What needs to be done
Print every line of the listing below, starting with the line that holds "junio 2009 (960, 1995)" and going on through the line that holds "Sociedad de la Información (505, 1720)", both included, and print nothing else.

Supplied material
========
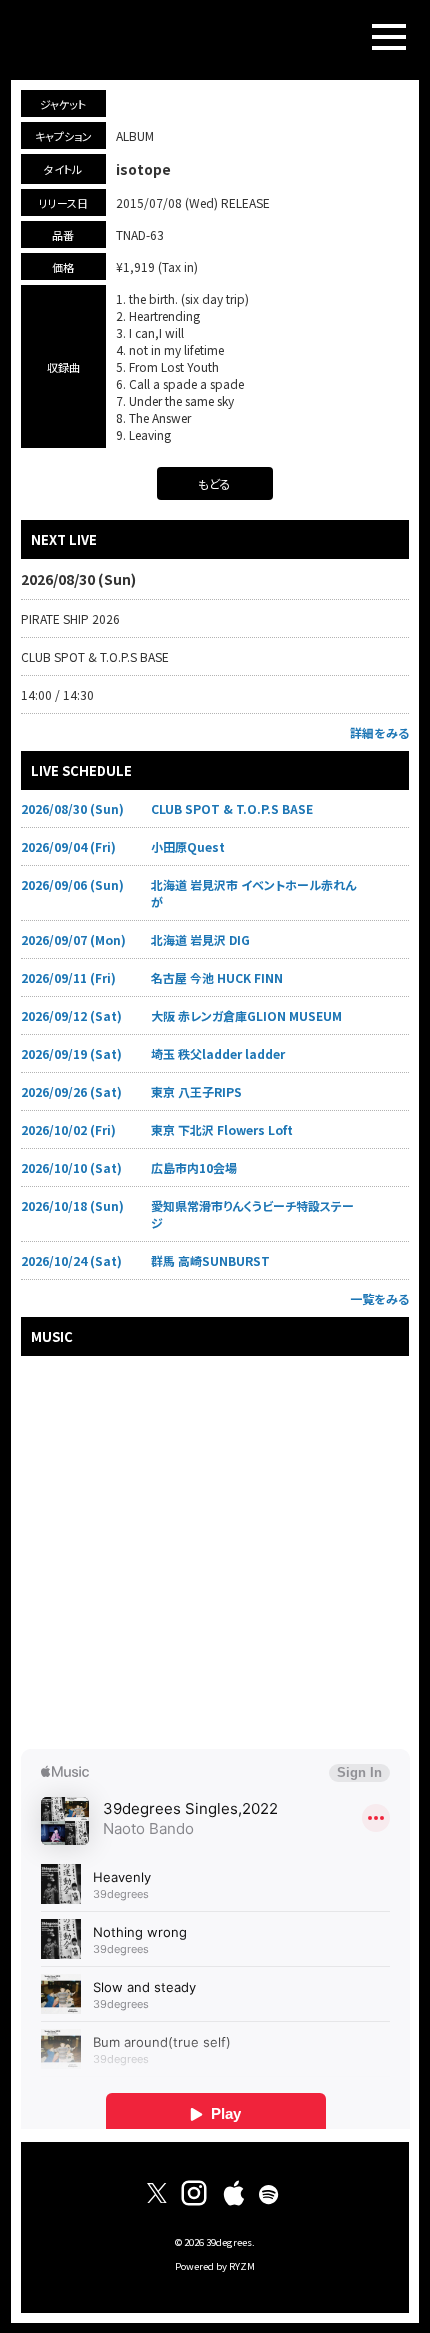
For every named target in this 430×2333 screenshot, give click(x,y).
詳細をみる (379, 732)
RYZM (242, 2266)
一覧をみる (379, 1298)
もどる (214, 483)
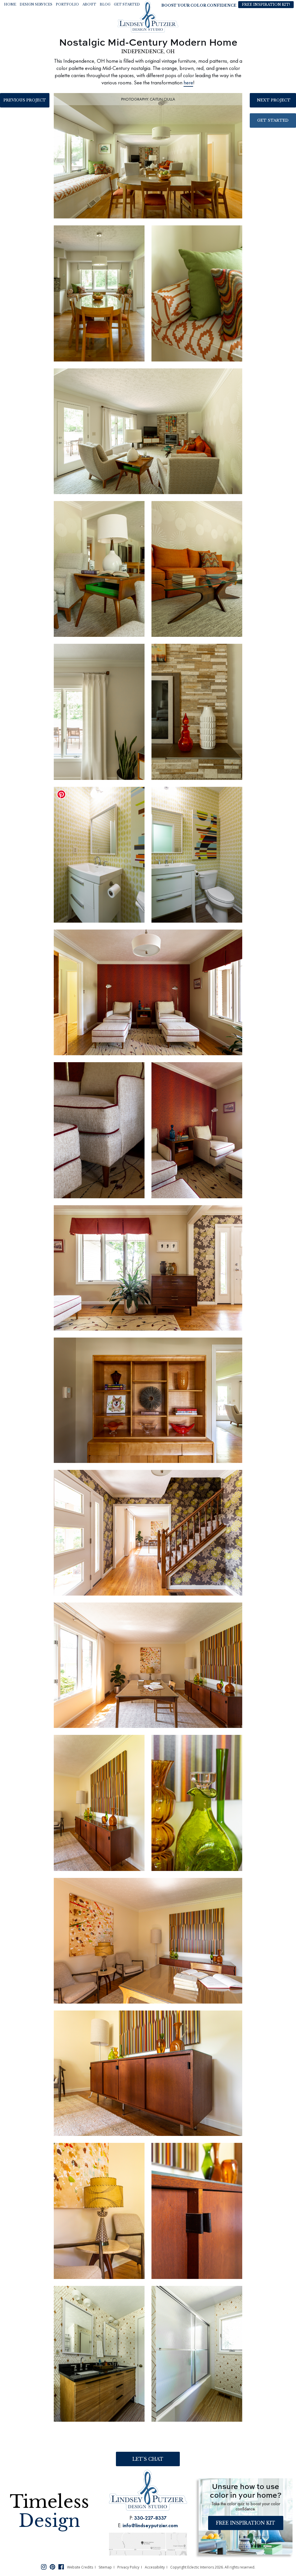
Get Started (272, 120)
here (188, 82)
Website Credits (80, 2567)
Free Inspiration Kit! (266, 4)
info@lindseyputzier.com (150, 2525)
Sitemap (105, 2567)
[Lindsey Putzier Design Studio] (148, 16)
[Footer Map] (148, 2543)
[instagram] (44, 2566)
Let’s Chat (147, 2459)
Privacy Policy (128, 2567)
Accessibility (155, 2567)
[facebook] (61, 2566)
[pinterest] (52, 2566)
========
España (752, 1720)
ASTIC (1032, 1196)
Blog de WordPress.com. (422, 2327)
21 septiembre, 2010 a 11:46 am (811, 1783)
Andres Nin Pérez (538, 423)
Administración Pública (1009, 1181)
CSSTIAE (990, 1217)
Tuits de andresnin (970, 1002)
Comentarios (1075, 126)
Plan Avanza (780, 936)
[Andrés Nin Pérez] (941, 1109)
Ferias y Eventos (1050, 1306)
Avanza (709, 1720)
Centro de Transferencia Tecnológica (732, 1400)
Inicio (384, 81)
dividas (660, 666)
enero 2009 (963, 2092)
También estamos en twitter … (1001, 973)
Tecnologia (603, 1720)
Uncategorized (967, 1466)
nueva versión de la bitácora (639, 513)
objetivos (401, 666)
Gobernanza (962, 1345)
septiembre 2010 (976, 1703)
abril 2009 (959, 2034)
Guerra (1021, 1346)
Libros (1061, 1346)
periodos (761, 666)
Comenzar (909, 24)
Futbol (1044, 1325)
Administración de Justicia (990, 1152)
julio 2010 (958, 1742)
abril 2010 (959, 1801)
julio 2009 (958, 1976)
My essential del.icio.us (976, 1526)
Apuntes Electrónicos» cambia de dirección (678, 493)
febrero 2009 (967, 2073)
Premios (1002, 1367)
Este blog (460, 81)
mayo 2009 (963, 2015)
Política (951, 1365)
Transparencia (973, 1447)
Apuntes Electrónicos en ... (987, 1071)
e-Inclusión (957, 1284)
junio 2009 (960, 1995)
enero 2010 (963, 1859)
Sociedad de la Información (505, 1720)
========
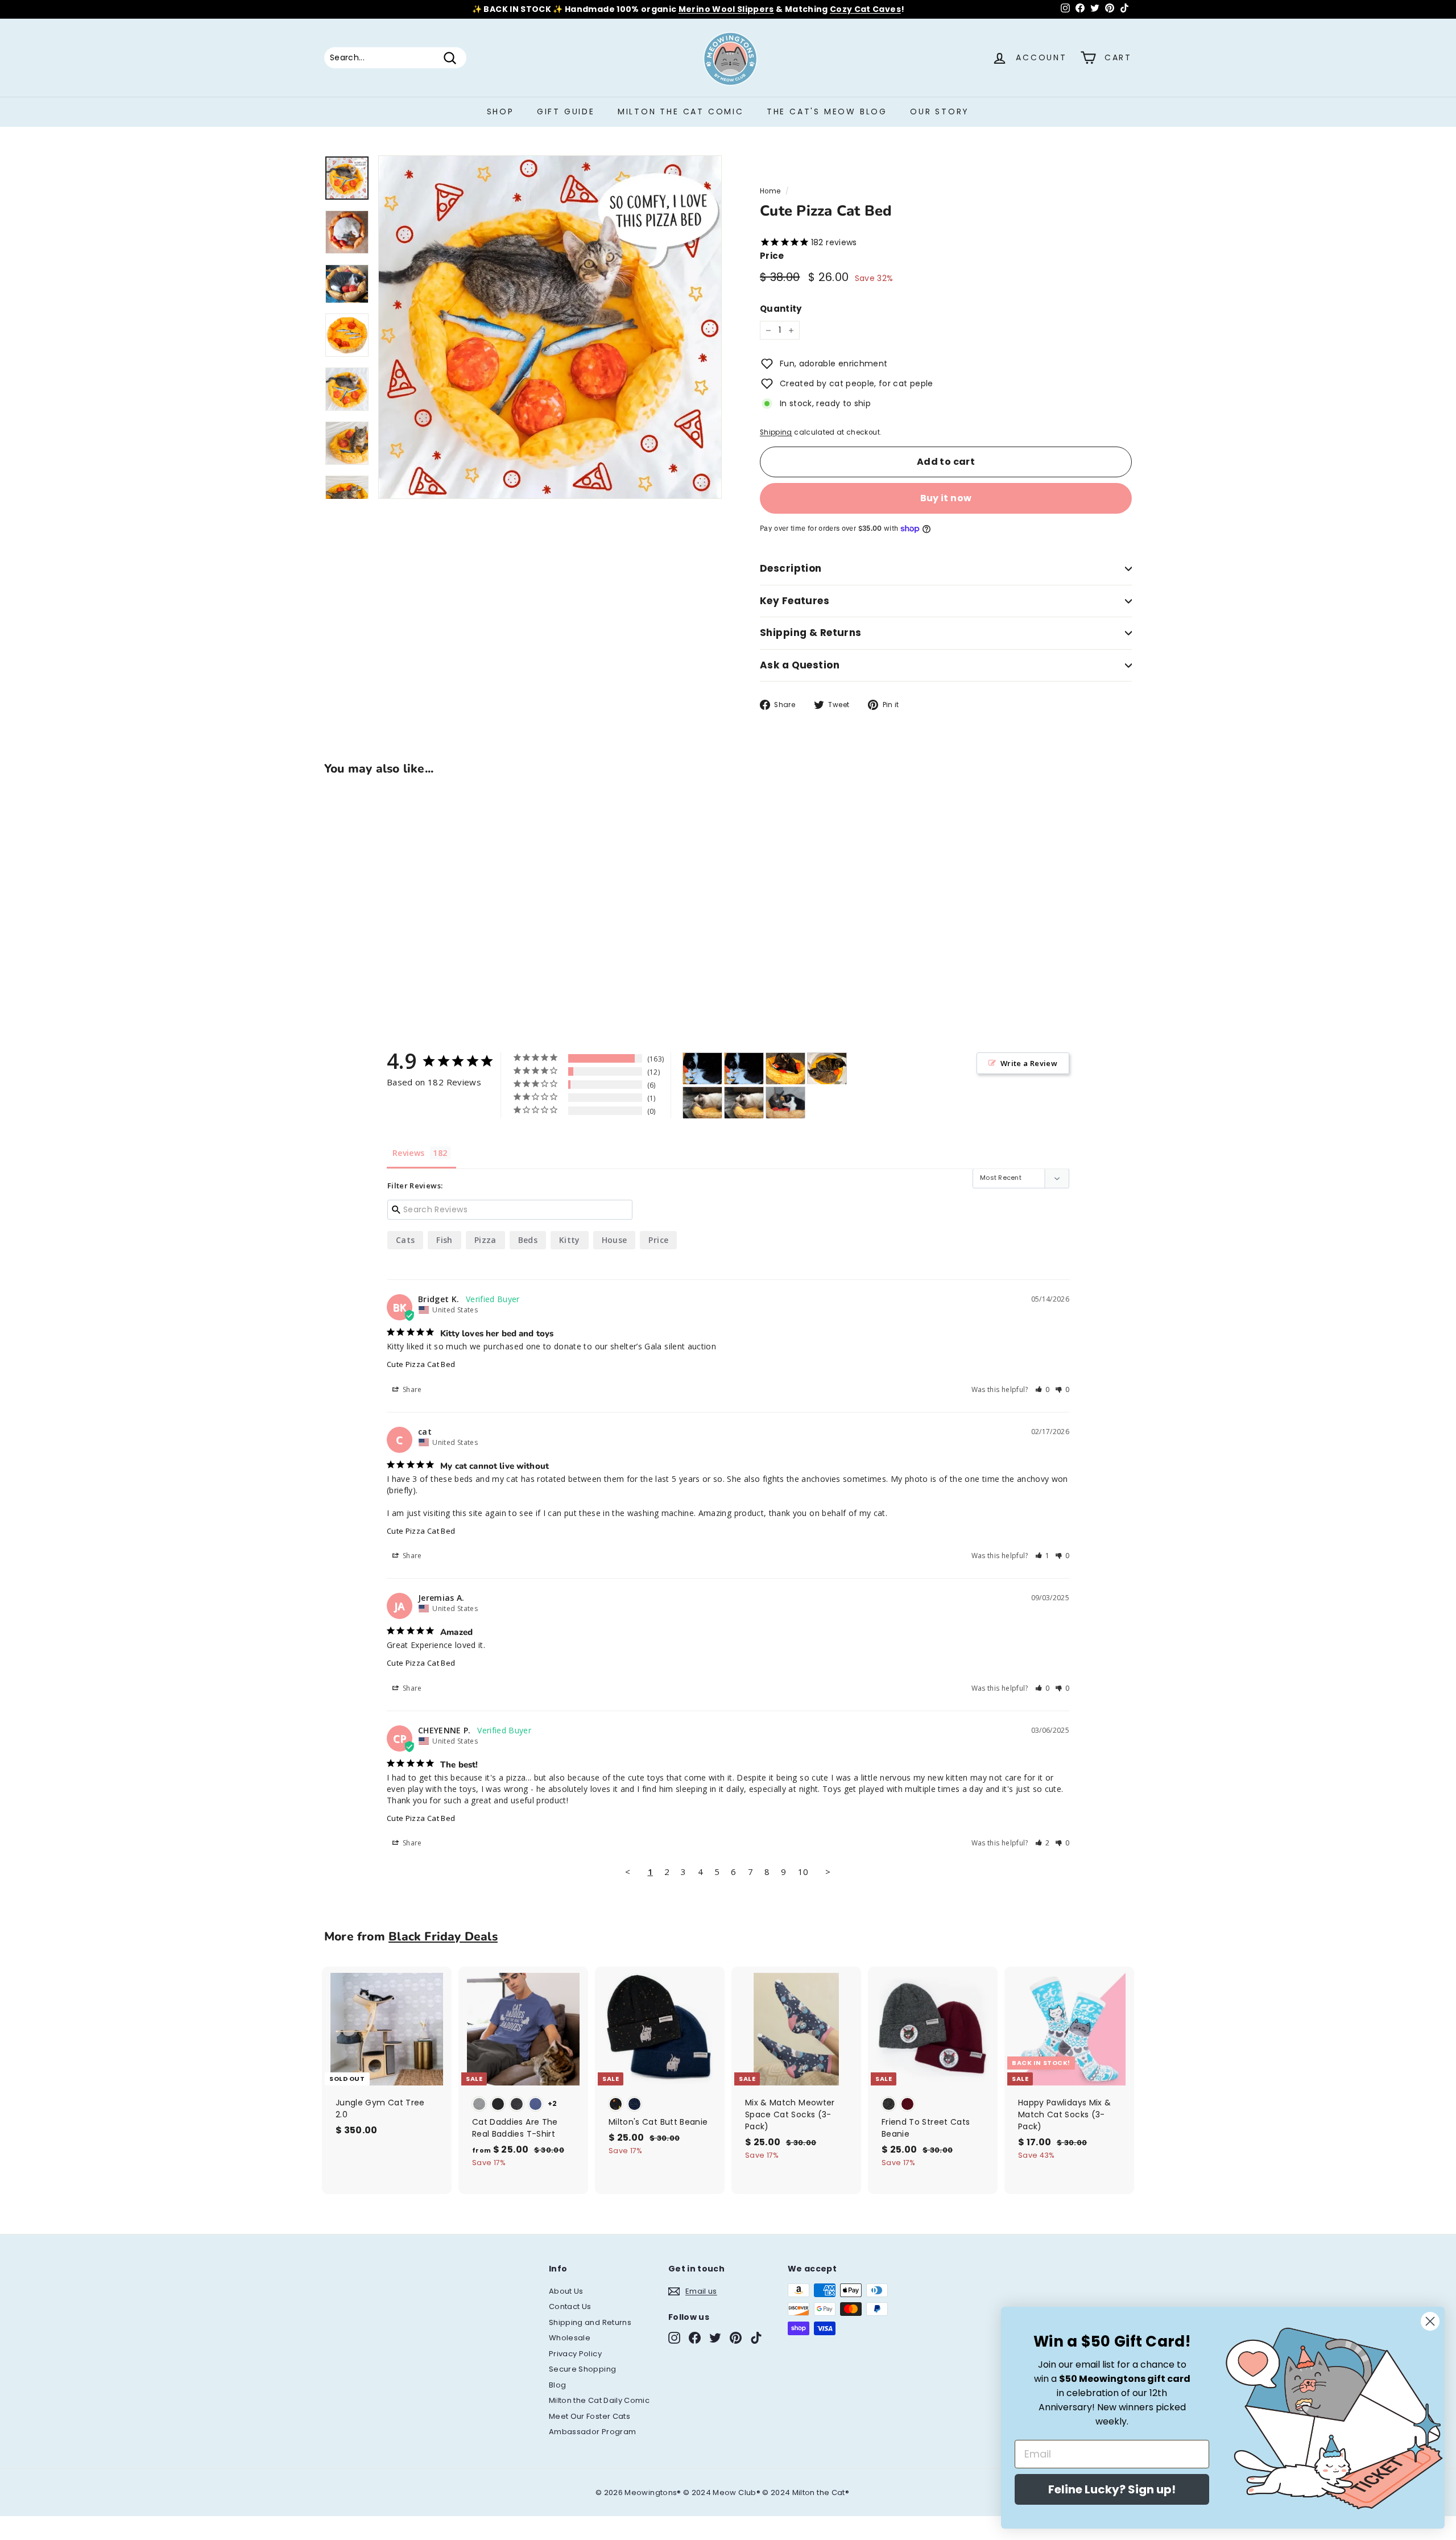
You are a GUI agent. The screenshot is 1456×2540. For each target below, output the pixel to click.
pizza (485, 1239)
========
Exercise output
junio 2009 (960, 1995)
enero 2010 (963, 1859)
Sociedad de la Información (505, 1720)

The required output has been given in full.